Without changing a single word, set down all of the records.

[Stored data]
##############################

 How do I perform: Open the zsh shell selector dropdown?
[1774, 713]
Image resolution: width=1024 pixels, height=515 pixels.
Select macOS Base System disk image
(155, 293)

##############################

- Solution -
 How do I perform: Open the zsh shell selector dropdown?
[1774, 713]
Image resolution: width=1024 pixels, height=515 pixels.
Select macOS Base System disk image
(155, 293)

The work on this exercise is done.